## [RECORDS PROVIDED]
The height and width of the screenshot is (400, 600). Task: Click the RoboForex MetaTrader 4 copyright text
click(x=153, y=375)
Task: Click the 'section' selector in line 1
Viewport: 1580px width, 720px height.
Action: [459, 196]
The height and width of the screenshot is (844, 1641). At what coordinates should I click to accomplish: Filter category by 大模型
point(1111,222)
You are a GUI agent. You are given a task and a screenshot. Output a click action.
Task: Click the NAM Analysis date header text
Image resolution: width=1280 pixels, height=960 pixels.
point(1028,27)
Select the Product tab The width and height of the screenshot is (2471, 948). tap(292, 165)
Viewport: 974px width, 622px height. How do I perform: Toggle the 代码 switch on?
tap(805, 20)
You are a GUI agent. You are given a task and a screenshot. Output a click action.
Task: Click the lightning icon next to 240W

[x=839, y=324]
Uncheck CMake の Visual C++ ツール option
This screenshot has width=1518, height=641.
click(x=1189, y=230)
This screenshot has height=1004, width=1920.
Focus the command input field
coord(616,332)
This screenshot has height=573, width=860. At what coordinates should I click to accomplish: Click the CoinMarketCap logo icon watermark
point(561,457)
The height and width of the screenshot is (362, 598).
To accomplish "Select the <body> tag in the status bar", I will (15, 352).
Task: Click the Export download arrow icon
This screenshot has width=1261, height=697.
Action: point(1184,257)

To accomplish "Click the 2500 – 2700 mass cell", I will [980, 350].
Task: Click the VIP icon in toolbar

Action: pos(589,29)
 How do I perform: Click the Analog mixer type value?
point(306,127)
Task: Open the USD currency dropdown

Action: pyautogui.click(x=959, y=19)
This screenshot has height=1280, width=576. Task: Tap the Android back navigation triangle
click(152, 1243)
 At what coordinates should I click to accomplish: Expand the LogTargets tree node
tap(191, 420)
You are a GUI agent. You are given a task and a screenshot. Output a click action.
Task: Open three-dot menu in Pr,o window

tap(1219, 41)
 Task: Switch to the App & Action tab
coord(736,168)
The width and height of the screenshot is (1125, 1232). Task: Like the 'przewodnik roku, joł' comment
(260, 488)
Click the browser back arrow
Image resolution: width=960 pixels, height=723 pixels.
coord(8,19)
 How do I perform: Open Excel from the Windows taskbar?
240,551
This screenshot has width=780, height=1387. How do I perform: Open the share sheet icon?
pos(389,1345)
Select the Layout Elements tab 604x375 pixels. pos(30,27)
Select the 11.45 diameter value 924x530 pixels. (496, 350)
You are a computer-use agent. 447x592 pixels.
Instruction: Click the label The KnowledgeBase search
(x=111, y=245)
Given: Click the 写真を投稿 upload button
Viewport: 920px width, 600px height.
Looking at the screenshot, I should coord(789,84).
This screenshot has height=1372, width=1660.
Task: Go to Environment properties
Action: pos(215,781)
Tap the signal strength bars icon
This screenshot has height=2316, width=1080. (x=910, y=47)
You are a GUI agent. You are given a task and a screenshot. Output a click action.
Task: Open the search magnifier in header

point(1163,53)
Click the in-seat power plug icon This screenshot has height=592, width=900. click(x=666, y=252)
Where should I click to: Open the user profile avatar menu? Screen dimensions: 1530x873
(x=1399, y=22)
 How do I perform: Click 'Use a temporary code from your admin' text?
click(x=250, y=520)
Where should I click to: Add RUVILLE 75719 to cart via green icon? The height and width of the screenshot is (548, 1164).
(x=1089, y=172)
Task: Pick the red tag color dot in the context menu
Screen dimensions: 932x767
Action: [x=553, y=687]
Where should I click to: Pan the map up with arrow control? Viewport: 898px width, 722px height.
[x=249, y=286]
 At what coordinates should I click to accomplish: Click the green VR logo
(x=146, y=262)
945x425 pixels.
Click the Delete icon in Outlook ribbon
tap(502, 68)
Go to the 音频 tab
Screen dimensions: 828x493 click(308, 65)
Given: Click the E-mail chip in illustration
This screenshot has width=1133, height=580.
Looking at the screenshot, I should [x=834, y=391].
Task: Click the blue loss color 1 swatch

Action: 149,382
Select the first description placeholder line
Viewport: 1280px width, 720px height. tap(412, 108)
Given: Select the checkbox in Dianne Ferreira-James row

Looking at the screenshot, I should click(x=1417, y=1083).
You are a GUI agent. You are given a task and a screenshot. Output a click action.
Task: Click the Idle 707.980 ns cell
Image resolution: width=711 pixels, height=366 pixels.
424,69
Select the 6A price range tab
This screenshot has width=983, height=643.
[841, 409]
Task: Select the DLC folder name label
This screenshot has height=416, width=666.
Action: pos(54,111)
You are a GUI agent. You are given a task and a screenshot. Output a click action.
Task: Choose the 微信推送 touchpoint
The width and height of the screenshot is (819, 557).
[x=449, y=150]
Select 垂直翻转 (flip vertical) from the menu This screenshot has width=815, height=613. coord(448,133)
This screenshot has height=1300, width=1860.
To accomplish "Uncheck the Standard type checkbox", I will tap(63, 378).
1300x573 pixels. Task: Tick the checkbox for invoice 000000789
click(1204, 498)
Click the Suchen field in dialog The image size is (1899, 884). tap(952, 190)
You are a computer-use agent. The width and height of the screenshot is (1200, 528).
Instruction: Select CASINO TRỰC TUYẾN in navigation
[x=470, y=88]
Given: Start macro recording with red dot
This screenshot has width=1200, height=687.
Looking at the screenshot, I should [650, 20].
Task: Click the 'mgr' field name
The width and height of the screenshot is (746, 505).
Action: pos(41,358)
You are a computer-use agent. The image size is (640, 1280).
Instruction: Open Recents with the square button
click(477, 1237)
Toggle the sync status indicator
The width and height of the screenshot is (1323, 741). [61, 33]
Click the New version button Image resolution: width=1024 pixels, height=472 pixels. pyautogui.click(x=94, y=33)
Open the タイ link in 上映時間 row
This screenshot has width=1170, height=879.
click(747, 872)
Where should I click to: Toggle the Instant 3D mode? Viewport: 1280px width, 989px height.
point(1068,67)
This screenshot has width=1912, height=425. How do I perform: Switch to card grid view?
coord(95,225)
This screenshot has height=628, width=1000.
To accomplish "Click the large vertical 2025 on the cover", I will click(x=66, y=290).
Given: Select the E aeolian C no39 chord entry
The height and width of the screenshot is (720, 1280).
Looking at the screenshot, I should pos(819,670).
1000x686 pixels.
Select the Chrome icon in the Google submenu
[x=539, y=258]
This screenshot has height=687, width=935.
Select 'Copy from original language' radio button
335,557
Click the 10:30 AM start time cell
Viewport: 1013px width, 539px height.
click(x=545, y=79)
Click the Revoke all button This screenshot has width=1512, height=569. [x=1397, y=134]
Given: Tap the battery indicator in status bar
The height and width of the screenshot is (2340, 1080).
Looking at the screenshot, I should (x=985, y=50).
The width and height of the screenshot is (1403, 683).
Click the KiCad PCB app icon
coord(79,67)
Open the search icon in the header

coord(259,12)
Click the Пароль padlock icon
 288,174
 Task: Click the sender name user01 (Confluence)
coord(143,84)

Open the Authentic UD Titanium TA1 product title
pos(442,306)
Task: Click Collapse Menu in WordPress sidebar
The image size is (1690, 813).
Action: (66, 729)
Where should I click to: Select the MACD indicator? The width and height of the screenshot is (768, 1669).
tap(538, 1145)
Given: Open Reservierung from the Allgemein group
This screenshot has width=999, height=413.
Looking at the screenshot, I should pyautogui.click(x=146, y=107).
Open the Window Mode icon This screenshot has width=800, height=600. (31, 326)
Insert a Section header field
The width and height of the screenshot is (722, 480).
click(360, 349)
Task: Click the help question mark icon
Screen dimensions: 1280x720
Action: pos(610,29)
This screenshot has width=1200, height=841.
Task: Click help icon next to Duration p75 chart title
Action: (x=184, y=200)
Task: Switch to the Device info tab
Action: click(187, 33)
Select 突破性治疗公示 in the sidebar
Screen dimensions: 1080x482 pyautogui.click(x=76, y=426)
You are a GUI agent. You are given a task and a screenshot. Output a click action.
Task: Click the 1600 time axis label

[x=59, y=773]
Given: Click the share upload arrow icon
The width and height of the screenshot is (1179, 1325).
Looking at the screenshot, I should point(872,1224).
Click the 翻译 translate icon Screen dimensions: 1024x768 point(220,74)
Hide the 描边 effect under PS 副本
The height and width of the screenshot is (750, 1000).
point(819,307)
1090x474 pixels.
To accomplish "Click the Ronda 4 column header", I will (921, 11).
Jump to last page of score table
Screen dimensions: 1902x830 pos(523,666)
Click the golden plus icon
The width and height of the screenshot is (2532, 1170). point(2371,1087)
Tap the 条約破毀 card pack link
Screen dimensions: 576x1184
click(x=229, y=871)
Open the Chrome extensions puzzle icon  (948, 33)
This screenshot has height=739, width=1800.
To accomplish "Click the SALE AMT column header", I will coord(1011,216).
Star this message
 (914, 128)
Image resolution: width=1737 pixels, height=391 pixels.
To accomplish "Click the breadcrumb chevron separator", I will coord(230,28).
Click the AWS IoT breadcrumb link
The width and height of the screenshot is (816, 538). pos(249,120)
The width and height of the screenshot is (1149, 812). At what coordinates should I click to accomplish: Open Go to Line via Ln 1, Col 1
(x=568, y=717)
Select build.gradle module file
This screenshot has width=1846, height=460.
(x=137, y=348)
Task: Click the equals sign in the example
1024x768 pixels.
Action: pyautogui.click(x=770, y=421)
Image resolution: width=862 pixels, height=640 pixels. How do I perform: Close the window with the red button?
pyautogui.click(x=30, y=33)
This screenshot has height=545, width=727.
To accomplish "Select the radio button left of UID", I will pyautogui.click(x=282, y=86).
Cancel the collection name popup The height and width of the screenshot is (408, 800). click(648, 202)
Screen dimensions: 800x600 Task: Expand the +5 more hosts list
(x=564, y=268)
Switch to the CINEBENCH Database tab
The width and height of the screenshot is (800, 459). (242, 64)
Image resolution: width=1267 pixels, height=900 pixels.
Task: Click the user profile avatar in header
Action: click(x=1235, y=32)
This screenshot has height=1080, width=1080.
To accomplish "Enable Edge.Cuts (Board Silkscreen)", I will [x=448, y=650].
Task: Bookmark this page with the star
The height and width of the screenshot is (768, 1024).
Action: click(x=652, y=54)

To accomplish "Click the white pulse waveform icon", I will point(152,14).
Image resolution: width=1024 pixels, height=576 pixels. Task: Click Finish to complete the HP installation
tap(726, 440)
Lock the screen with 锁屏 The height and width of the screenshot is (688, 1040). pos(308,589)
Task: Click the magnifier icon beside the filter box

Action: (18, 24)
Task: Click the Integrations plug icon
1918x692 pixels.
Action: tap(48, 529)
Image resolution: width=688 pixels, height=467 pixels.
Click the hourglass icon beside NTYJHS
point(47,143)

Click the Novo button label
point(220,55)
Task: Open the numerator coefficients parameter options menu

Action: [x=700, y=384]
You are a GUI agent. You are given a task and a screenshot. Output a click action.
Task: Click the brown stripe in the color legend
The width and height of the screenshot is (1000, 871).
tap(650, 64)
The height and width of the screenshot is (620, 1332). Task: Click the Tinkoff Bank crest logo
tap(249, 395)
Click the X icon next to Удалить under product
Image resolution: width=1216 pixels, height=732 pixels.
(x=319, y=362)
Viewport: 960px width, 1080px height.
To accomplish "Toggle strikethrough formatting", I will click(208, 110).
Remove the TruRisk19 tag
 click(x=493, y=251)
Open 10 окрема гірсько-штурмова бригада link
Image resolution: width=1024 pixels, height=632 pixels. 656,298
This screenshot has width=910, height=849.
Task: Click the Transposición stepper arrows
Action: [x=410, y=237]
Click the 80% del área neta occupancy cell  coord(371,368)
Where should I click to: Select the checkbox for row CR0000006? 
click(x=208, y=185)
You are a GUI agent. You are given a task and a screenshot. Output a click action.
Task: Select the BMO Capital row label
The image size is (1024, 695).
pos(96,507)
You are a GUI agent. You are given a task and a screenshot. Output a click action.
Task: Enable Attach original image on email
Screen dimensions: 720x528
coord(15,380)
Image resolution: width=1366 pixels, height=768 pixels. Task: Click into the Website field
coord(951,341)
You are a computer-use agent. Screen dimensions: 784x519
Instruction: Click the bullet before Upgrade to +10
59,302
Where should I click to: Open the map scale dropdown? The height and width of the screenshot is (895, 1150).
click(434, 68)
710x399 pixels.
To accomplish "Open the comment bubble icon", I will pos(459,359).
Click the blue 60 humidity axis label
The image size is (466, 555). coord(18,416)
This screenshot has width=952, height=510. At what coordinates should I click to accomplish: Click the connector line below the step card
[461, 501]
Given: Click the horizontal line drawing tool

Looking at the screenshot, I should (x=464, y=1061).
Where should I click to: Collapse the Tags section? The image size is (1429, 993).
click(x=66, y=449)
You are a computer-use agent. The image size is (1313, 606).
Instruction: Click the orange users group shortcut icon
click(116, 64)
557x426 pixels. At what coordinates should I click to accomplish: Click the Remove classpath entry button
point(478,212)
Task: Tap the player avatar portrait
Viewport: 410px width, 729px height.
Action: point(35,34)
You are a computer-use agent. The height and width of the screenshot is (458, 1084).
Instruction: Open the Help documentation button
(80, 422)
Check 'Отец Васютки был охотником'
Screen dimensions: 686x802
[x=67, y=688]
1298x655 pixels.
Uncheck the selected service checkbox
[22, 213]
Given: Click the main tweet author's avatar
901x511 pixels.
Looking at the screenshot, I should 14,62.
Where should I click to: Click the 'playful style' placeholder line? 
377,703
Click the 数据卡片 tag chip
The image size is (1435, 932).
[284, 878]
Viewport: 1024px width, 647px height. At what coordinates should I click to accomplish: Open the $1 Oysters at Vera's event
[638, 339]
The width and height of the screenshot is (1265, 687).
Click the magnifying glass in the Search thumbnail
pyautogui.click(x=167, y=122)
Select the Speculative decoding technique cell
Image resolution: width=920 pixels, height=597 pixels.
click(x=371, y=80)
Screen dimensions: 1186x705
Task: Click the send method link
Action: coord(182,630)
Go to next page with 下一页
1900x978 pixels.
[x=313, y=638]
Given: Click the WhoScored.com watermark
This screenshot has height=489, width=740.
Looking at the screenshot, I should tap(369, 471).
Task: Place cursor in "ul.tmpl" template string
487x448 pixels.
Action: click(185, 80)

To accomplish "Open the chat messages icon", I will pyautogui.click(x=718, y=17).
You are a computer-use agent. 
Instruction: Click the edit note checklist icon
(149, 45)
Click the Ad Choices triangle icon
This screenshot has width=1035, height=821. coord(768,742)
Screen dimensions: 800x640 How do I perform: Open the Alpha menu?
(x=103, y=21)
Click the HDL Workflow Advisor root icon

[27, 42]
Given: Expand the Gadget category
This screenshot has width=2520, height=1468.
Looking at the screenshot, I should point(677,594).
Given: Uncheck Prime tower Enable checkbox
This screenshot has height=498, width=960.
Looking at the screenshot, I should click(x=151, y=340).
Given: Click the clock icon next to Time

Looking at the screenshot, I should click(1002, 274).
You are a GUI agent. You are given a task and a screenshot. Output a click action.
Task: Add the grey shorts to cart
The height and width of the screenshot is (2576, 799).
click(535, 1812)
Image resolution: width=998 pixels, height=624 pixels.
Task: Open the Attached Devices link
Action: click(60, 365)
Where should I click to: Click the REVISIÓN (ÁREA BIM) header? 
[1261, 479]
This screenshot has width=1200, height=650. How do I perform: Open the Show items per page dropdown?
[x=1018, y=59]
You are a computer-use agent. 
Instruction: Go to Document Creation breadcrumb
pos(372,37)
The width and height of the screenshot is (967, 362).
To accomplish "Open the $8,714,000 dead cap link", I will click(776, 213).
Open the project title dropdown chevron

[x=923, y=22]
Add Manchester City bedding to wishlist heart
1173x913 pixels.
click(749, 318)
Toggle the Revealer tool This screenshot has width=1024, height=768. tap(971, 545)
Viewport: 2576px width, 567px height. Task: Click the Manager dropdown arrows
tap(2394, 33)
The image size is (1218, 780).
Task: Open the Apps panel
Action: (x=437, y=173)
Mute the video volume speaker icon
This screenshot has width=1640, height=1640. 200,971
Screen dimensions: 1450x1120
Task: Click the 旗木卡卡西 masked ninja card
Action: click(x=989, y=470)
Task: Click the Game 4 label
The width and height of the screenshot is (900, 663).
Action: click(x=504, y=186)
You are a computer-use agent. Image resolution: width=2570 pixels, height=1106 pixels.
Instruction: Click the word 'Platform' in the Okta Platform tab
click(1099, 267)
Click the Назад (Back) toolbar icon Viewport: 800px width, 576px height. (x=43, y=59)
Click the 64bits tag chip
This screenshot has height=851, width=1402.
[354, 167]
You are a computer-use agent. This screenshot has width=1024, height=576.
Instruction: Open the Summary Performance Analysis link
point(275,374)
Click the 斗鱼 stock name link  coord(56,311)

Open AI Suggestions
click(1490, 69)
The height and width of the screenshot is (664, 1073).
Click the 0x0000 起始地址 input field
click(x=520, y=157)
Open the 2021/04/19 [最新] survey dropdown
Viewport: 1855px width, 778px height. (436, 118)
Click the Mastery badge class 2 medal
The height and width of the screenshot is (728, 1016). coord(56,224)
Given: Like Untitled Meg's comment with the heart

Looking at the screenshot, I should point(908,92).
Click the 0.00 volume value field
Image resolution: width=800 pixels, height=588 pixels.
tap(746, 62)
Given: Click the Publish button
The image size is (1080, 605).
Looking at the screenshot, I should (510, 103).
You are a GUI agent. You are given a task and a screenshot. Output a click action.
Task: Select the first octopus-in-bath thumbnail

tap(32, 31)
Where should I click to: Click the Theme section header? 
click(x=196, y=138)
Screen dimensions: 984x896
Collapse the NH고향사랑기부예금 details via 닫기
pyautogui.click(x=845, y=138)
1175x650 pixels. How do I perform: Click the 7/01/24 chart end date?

## [TASK OBJECTIVE]
Return, from the data, each line where the string "date" occurs.

## [RESPONSE TO THE EXERCISE]
Task: Click the NAM Analysis date header text
1175x650 pixels. How do I perform: Click the 7/01/24 chart end date?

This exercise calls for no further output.